Saved entries:
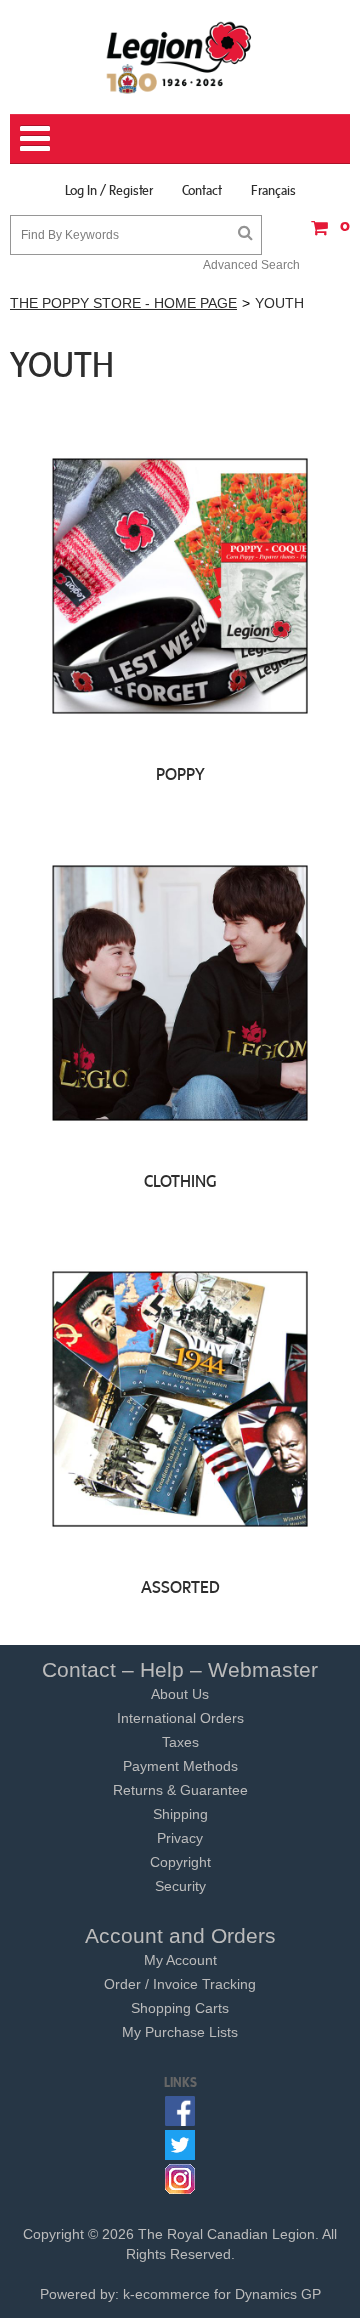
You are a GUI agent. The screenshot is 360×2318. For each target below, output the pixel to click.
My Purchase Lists (180, 2032)
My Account (180, 1960)
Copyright (180, 1862)
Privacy (180, 1838)
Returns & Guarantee (180, 1790)
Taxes (180, 1742)
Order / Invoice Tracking (180, 1984)
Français (273, 190)
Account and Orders (180, 1935)
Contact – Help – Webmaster (180, 1669)
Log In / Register (109, 190)
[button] (325, 234)
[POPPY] (180, 585)
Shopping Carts (180, 2008)
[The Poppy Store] (180, 57)
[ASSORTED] (180, 1398)
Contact (202, 190)
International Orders (180, 1718)
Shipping (180, 1814)
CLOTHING (180, 1180)
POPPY (180, 773)
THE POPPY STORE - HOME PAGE (123, 303)
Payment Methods (180, 1766)
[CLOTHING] (180, 991)
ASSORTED (180, 1586)
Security (180, 1886)
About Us (180, 1694)
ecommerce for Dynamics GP (228, 2294)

■ **Exercise aim**: Write out exactly the lines that run from the one containing "Account and Orders (180, 1935)" to the end of the records, both end lines included.

■ **The completed task**:
Account and Orders (180, 1935)
Contact – Help – Webmaster (180, 1669)
Log In / Register (109, 190)
[button] (325, 234)
[POPPY] (180, 585)
Shopping Carts (180, 2008)
[The Poppy Store] (180, 57)
[ASSORTED] (180, 1398)
Contact (202, 190)
International Orders (180, 1718)
Shipping (180, 1814)
CLOTHING (180, 1180)
POPPY (180, 773)
THE POPPY STORE - HOME PAGE (123, 303)
Payment Methods (180, 1766)
[CLOTHING] (180, 991)
ASSORTED (180, 1586)
Security (180, 1886)
About Us (180, 1694)
ecommerce for Dynamics GP (228, 2294)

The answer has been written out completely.